*** Opening of MATERIAL FOR THIS TASK ***

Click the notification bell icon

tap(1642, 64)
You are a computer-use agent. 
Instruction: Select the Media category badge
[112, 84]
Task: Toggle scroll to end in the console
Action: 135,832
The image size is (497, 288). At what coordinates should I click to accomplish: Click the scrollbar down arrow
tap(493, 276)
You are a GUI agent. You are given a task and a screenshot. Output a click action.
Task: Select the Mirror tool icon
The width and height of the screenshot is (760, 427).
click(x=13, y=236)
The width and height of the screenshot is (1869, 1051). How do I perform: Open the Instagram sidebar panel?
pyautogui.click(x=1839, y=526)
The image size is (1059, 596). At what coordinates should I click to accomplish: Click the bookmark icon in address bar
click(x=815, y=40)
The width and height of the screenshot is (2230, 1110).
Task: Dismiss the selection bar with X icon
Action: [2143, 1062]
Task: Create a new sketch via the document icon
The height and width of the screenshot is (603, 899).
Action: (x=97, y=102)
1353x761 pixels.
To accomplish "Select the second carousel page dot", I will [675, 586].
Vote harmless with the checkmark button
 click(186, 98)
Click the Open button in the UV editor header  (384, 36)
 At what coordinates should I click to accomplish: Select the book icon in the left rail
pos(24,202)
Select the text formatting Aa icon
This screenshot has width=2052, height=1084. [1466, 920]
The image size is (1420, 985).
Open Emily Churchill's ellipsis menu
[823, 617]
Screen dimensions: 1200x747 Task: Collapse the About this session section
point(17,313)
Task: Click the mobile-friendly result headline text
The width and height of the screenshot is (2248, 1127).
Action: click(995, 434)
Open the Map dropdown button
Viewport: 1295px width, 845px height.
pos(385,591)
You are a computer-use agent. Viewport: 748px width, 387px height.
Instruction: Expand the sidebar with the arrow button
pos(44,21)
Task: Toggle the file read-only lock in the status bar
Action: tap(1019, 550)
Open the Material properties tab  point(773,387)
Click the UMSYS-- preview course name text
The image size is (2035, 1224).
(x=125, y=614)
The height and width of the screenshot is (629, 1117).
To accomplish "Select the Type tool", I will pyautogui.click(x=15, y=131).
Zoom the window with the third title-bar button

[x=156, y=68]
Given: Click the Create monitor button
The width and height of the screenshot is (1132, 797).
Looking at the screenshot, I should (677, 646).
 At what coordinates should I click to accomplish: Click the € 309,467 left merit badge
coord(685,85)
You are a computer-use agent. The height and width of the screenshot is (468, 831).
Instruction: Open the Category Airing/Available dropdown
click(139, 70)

*** Close of MATERIAL FOR THIS TASK ***

**TASK TO COMPLETE**
Retype every entry without changing anything.

**SOLUTION FOR THIS TASK**
Click the notification bell icon

tap(1642, 64)
You are a computer-use agent. 
Instruction: Select the Media category badge
[112, 84]
Task: Toggle scroll to end in the console
Action: 135,832
The image size is (497, 288). At what coordinates should I click to accomplish: Click the scrollbar down arrow
tap(493, 276)
You are a GUI agent. You are given a task and a screenshot. Output a click action.
Task: Select the Mirror tool icon
The width and height of the screenshot is (760, 427).
click(x=13, y=236)
The width and height of the screenshot is (1869, 1051). How do I perform: Open the Instagram sidebar panel?
pyautogui.click(x=1839, y=526)
The image size is (1059, 596). At what coordinates should I click to accomplish: Click the bookmark icon in address bar
click(x=815, y=40)
The width and height of the screenshot is (2230, 1110).
Task: Dismiss the selection bar with X icon
Action: [2143, 1062]
Task: Create a new sketch via the document icon
The height and width of the screenshot is (603, 899).
Action: (x=97, y=102)
1353x761 pixels.
To accomplish "Select the second carousel page dot", I will [675, 586].
Vote harmless with the checkmark button
 click(186, 98)
Click the Open button in the UV editor header  (384, 36)
 At what coordinates should I click to accomplish: Select the book icon in the left rail
pos(24,202)
Select the text formatting Aa icon
This screenshot has width=2052, height=1084. [1466, 920]
The image size is (1420, 985).
Open Emily Churchill's ellipsis menu
[823, 617]
Screen dimensions: 1200x747 Task: Collapse the About this session section
point(17,313)
Task: Click the mobile-friendly result headline text
The width and height of the screenshot is (2248, 1127).
Action: click(995, 434)
Open the Map dropdown button
Viewport: 1295px width, 845px height.
pos(385,591)
You are a computer-use agent. Viewport: 748px width, 387px height.
Instruction: Expand the sidebar with the arrow button
pos(44,21)
Task: Toggle the file read-only lock in the status bar
Action: tap(1019, 550)
Open the Material properties tab  point(773,387)
Click the UMSYS-- preview course name text
The image size is (2035, 1224).
(x=125, y=614)
The height and width of the screenshot is (629, 1117).
To accomplish "Select the Type tool", I will pyautogui.click(x=15, y=131).
Zoom the window with the third title-bar button

[x=156, y=68]
Given: Click the Create monitor button
The width and height of the screenshot is (1132, 797).
Looking at the screenshot, I should (677, 646).
 At what coordinates should I click to accomplish: Click the € 309,467 left merit badge
coord(685,85)
You are a computer-use agent. The height and width of the screenshot is (468, 831).
Instruction: Open the Category Airing/Available dropdown
click(139, 70)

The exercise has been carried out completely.